Now, this is to be expected from a secular humanist programme (since the humanist can only ever understand celibacy as a means to the end of ‘greater availability’; for him man is the end of all things, so that even if he tries to understand things with God in the picture he can only ever see the value of celibacy in utilitarian terms rather than as a sacrifice offered directly to God—see here http://news.stjamescatholic.org/2006/week51/index.html for H.H. The Pope’s thoughts on the matter, under the title “Benedict XVI Meets Roman Curia For Christmas Greetings”) but what was inexcusable was the biased selection of interviewees, who were all either opposed or seemingly neutral to the question of celibacy; none offered (or was allowed to offer) an articulate, cogent justification for celibacy, though one did offer a timid, materialistic argument based on the cost of supporting a married Priest’s family. What I found most remarkable of all, though, was that by a brilliant rhetorical sleight-of-hand, Mr. Paul Collins was able to position himself and, by association, his fellow-travellers in ‘Catholics for Ministry’ as the defenders of the Catholic understanding of Mass against creeping Protestantism! Listen to this (from Mr. Collins himself):
We’re talking about the unavailability of Mass and the Sacraments. We’re talking
about replacing the celebration of Mass with readings from Scripture and a
communion service. Now with respect, I mean I have a fairly good record
ecumenically, but with respect that’s a more Protestant approach and I don’t
belong to a Protestant Church nor do I intend to join one. I belong to the
Catholic Church. And at the core of Catholic belief is the Mass. And if we don’t
have the Mass then it seems to me we are taking away from the essence of being
No mention of sacrifice or anything, of course; the word only appears once during the course of the show, and not in a strictly theological sense.

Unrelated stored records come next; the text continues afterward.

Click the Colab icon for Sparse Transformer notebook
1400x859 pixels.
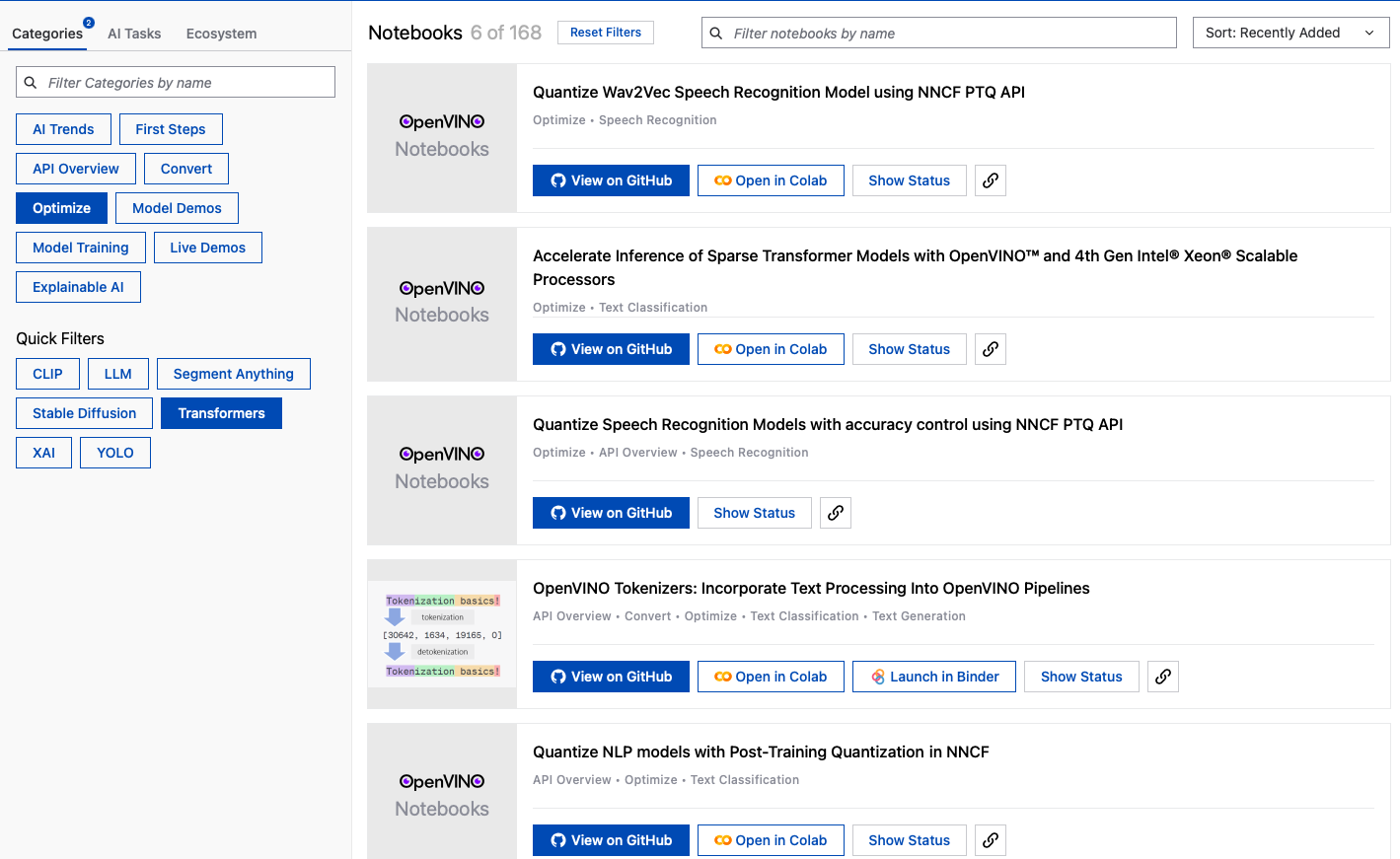coord(722,348)
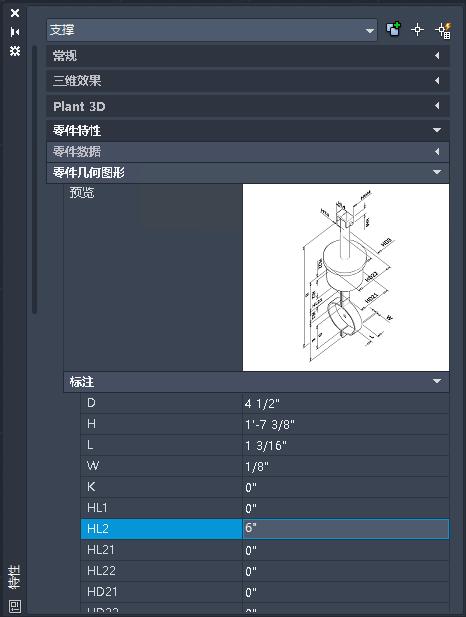This screenshot has height=617, width=466.
Task: Click the Select Objects crosshair icon
Action: tap(417, 30)
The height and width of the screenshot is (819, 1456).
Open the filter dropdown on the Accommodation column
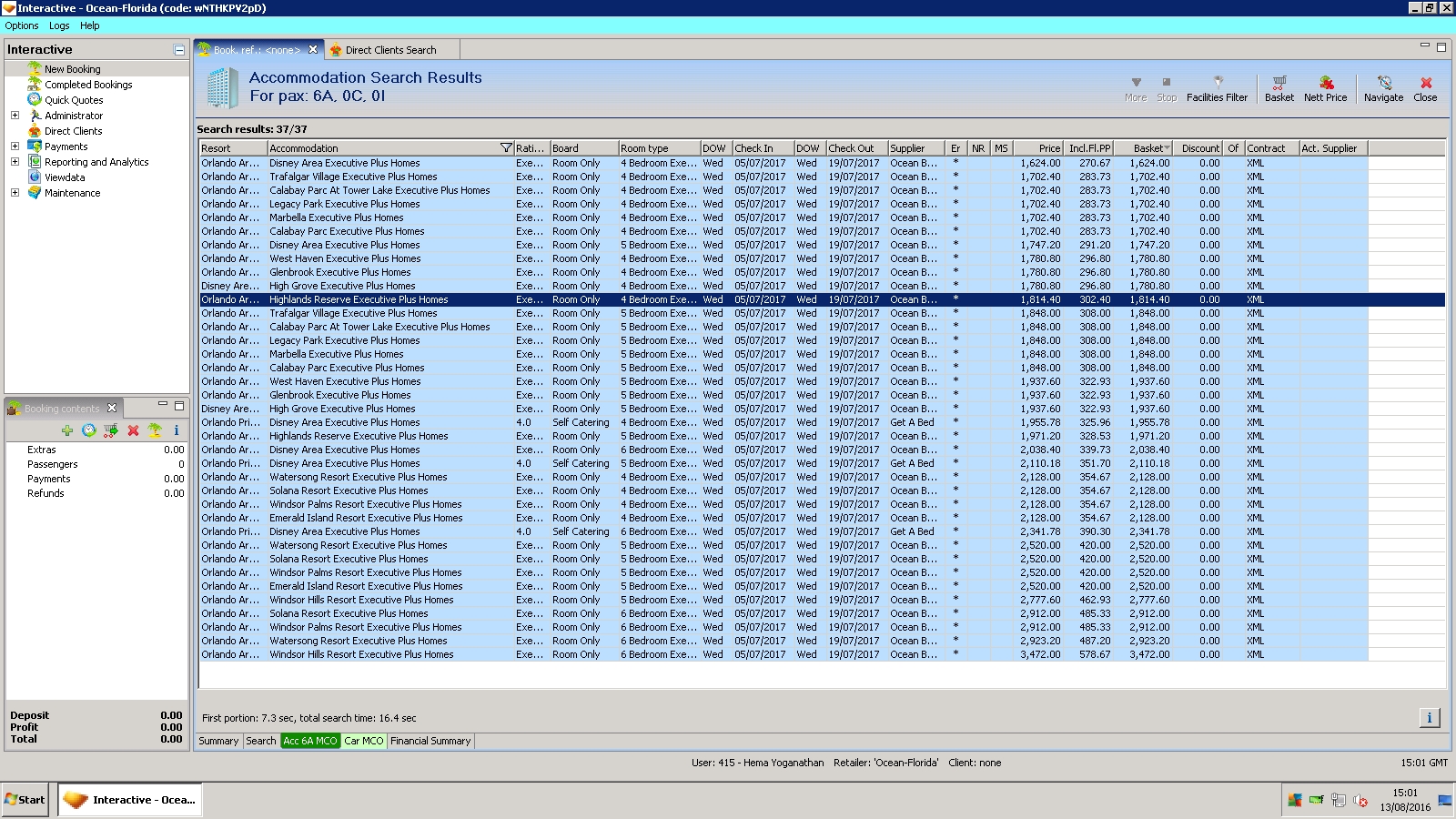(506, 148)
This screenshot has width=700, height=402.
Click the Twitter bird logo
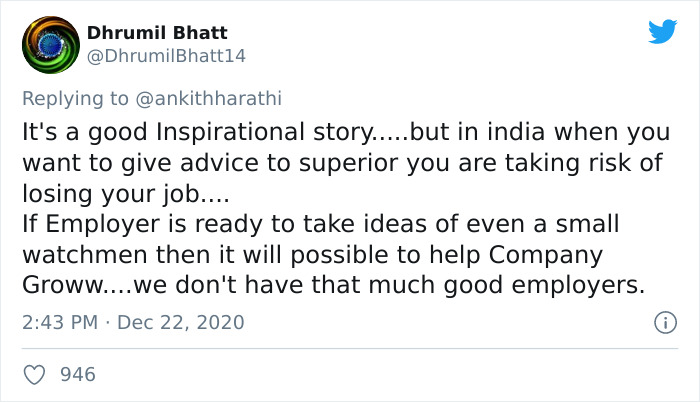(x=662, y=32)
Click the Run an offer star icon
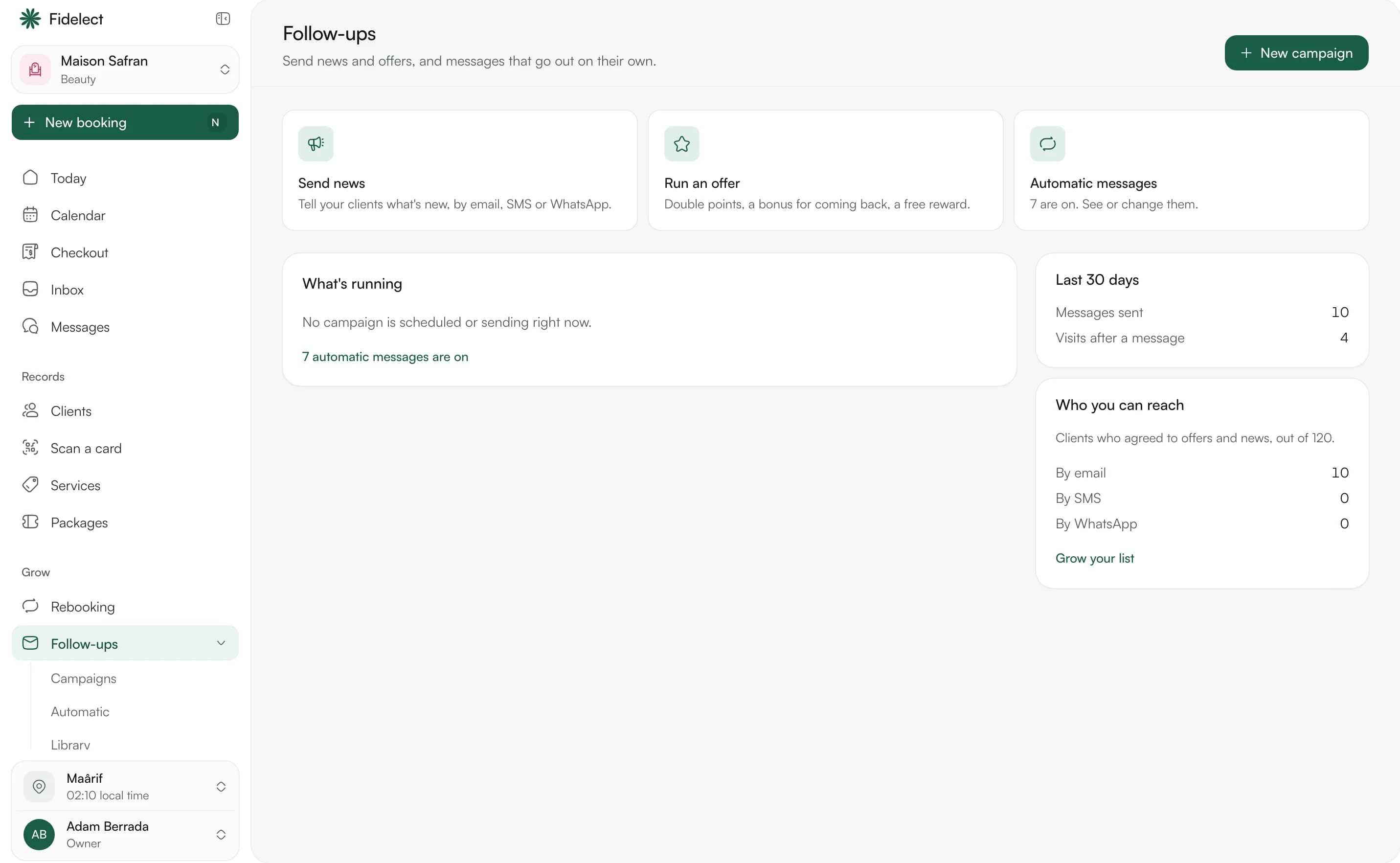Viewport: 1400px width, 863px height. [681, 144]
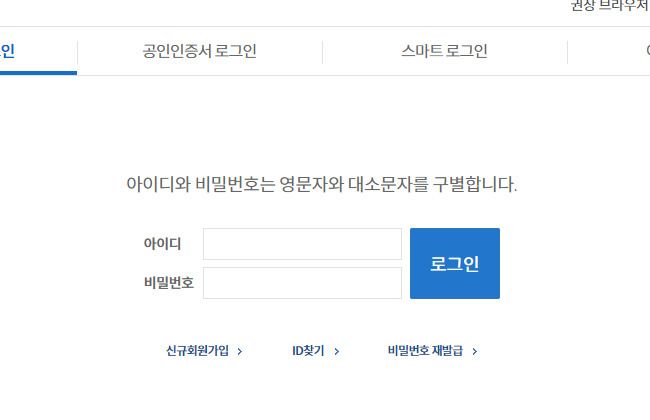Click the arrow icon after 비밀번호 재발급
Screen dimensions: 650x420
[x=475, y=352]
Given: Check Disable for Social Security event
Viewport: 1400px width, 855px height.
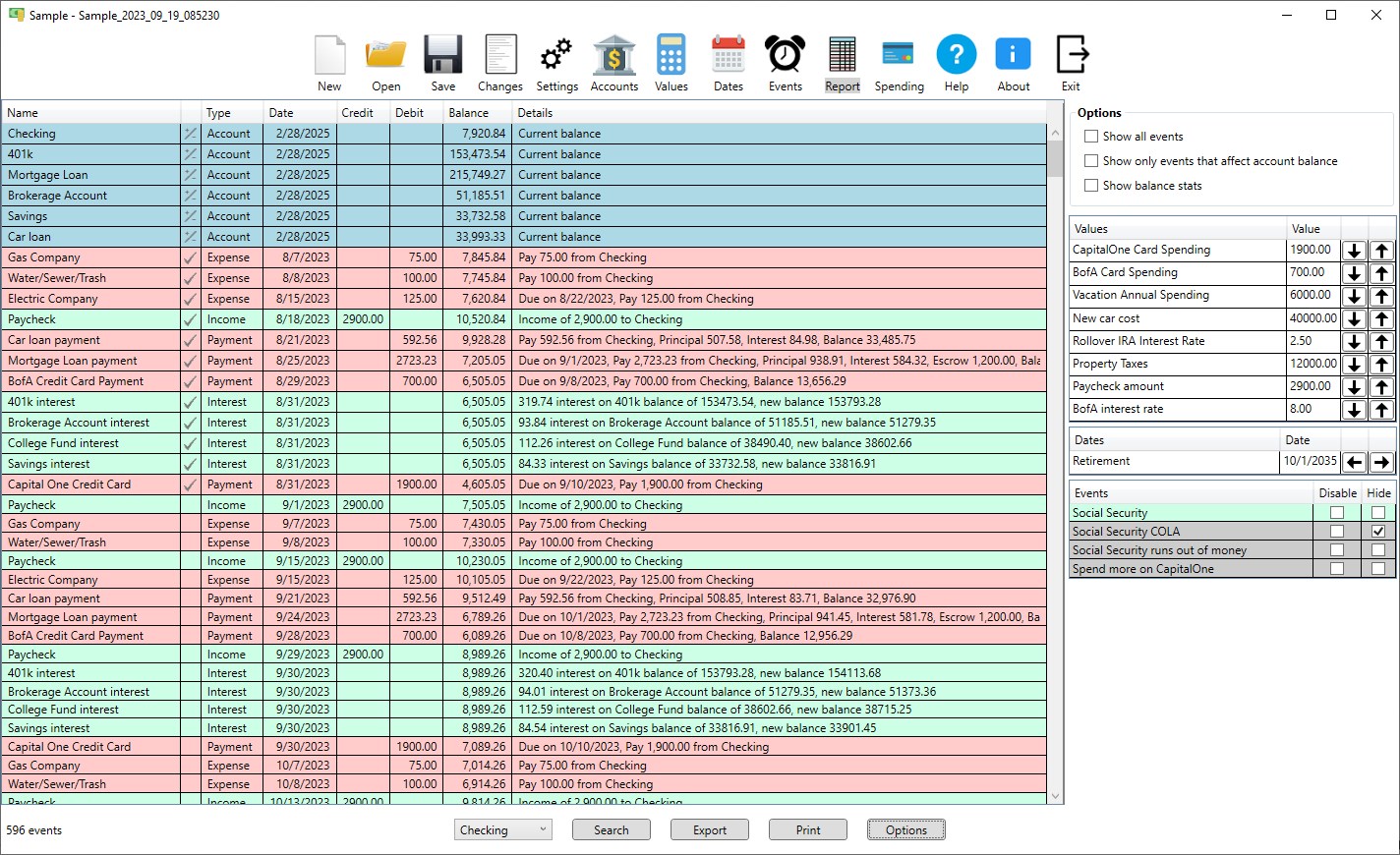Looking at the screenshot, I should pyautogui.click(x=1337, y=513).
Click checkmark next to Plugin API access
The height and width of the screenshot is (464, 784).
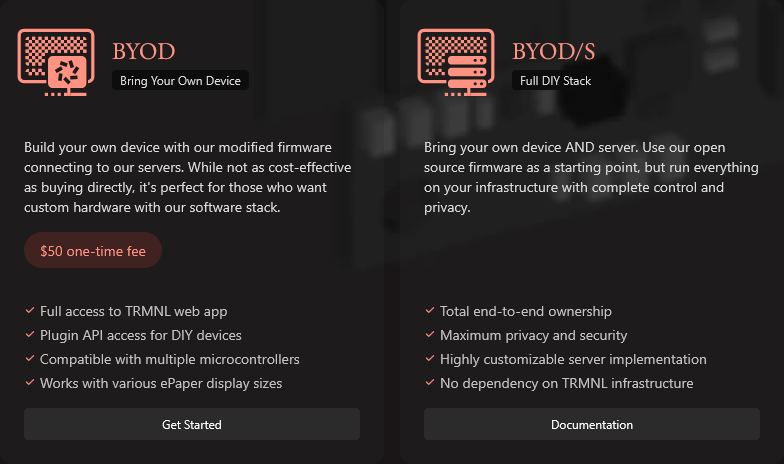point(30,334)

Surely the producers could have found, somewhere in this wide brown land, a forthright defender of the gift of celibacy? Just a single apologist for this venerable norm? Instead the producers took care to portray the requirement for celibacy as a mere matter of positive law (achieved by the use of a non-cassock-wearing Jesuit canon lawyer), with the possibility of a theological dimension rejected through Mr. Collins.
Add to these shortcomings the usual stereotypes of Rome and the Australian hierarchy as out-of-touch and unresponsive, in contrast to the two former priests, the married convert from Anglicanism and a ‘pastoral leader’ nun, hard at work (over-worked, even) at the “front line” and you have a piece of journalism that gives only one side of the argument. It was truly dreadful. One can hardly wait to see what rubbish they’ll offer next week (I expect the word ‘deaconess’ will get a good showing).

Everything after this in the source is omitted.